Cross-Origin Resource Sharing (CORS) is a security feature that allows web applications running at one origin to request resources from a different origin. CORS provides a way for server administrators to specify who can access their resources and under what conditions. This is done through the use of HTTP headers that send browsers an identification of sites that should be considered to be treated as if they share the same origin. For example, when a user downloads a page, a server on example.com can send an HTTP header that contains:

Access-Control-Allow-Origin: http://www.example.com

which tells the browser that the URL http://www.example.com will be treated as the same origin as the frame’s URL (e.g., http://example.com).

Cookies

Cookies are small pieces of data, name-value sets, sent from a website and stored on a user’s web browser. Every time the user loads the website, the browser sends relevant cookies back to the server to notify the website of the user’s previous activity.

Cookies serve three primary purposes on the web:

Session Management: Cookies can store login information, shopping cart data, and other details that keep track of user sessions, allowing users to pick up where they left off on previous visits without needing to re-enter information.

Personalization: They store user preferences, such as themes, language settings, and location, to tailor the browsing experience to the user’s needs and preferences.

Tracking: Cookies are used to monitor and analyze user behavior over time, helping websites and advertisers gather insights into browsing habits, which can be used for targeted advertising and optimizing the user experience.
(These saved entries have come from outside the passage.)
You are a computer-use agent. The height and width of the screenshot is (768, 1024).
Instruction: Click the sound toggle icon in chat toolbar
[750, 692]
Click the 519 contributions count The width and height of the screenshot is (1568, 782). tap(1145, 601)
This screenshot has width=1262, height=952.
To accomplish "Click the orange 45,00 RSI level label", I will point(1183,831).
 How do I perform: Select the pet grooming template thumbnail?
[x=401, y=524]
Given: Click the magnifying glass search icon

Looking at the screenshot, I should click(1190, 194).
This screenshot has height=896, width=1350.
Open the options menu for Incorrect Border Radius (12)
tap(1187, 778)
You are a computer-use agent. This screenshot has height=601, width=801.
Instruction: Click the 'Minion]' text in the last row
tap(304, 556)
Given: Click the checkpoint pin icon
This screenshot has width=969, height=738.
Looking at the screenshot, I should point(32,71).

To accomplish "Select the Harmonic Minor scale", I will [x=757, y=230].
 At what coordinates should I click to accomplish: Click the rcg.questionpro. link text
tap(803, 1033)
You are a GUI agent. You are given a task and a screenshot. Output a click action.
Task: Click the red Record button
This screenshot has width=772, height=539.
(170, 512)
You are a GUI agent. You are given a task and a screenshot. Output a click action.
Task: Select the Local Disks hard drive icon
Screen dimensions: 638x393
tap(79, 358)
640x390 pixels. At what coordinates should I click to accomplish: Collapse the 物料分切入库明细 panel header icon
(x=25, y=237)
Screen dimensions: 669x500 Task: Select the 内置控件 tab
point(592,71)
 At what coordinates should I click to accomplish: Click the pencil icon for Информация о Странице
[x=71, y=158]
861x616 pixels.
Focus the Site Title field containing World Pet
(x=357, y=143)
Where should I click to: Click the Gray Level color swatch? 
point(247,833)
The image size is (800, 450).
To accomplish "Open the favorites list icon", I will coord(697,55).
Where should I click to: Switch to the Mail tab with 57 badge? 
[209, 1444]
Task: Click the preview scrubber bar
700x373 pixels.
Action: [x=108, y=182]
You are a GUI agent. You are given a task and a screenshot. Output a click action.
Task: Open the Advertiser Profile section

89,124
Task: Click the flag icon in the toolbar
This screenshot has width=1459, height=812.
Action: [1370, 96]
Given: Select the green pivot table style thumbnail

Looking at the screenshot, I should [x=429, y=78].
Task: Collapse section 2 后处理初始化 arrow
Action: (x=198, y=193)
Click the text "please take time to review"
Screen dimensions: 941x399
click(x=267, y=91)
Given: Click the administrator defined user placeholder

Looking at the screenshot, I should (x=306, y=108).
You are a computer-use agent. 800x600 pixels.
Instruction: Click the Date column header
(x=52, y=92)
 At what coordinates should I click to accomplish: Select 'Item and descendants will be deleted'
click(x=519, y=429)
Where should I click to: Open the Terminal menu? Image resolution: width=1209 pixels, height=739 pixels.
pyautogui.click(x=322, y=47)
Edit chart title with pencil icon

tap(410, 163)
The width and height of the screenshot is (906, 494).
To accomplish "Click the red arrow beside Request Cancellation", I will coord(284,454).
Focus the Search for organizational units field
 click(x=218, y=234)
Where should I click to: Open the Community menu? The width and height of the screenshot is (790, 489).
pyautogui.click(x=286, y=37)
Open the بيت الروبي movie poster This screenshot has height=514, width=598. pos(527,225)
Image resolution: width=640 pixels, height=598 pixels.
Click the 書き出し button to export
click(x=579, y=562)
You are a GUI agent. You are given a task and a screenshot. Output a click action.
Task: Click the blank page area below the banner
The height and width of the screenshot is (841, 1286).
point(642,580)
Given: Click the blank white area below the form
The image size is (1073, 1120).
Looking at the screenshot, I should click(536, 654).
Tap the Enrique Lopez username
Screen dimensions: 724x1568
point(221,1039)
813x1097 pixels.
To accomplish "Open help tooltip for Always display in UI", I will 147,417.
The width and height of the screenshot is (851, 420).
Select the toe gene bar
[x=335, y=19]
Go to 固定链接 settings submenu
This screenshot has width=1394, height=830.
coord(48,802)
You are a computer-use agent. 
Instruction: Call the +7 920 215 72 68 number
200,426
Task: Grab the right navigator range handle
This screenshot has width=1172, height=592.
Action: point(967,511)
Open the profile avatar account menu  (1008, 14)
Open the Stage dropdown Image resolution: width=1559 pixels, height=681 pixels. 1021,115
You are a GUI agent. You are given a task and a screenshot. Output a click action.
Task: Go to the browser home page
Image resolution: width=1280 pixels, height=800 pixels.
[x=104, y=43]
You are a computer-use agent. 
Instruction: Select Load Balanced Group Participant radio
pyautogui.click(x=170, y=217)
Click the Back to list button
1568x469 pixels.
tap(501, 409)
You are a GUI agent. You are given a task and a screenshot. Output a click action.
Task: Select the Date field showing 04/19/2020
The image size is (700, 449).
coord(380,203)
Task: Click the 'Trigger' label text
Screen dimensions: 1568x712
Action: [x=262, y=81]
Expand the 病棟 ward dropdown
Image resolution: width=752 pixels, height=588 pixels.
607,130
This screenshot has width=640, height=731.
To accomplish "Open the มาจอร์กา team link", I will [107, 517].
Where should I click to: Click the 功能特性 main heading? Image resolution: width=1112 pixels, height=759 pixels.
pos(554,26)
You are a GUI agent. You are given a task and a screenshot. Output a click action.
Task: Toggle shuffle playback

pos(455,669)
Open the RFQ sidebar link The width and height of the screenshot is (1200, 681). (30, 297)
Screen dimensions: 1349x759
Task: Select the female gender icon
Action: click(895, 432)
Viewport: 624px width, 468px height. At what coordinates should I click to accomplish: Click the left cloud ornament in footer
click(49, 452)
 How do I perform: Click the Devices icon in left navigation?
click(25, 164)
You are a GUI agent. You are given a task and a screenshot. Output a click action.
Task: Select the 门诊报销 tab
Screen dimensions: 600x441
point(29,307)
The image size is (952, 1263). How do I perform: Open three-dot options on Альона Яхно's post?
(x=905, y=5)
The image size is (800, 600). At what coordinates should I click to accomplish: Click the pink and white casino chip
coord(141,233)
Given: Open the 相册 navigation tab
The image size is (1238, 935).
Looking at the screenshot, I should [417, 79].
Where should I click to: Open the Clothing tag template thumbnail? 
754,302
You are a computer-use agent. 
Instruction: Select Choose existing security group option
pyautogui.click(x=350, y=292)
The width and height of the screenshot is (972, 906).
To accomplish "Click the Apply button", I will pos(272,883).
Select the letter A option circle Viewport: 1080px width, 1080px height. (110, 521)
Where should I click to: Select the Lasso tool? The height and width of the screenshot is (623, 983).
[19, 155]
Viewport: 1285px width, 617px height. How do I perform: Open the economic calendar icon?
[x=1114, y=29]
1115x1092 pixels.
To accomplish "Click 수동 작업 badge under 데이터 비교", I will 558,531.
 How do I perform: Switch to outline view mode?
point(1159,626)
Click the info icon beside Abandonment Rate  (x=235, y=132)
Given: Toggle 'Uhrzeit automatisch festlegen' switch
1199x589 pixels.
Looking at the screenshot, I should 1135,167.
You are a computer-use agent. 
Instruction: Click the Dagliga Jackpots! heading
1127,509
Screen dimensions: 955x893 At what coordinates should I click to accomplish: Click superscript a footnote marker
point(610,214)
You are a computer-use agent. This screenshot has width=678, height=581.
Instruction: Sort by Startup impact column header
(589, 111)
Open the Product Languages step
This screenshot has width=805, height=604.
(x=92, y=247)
There are two types of cookies based on their lifetime:

Session cookies: These are temporary cookies that remain in the cookie file of your browser until you leave the site.

Persistent cookies: These remain in the cookie file of your browser for much longer (though how long will depend on the specified lifetime of the specific cookie). They are used to remember your preferences within an application and remain on your desktop after you close your browser.

A browser will handle cookies for multiple web sites (origins) and various parts of a site.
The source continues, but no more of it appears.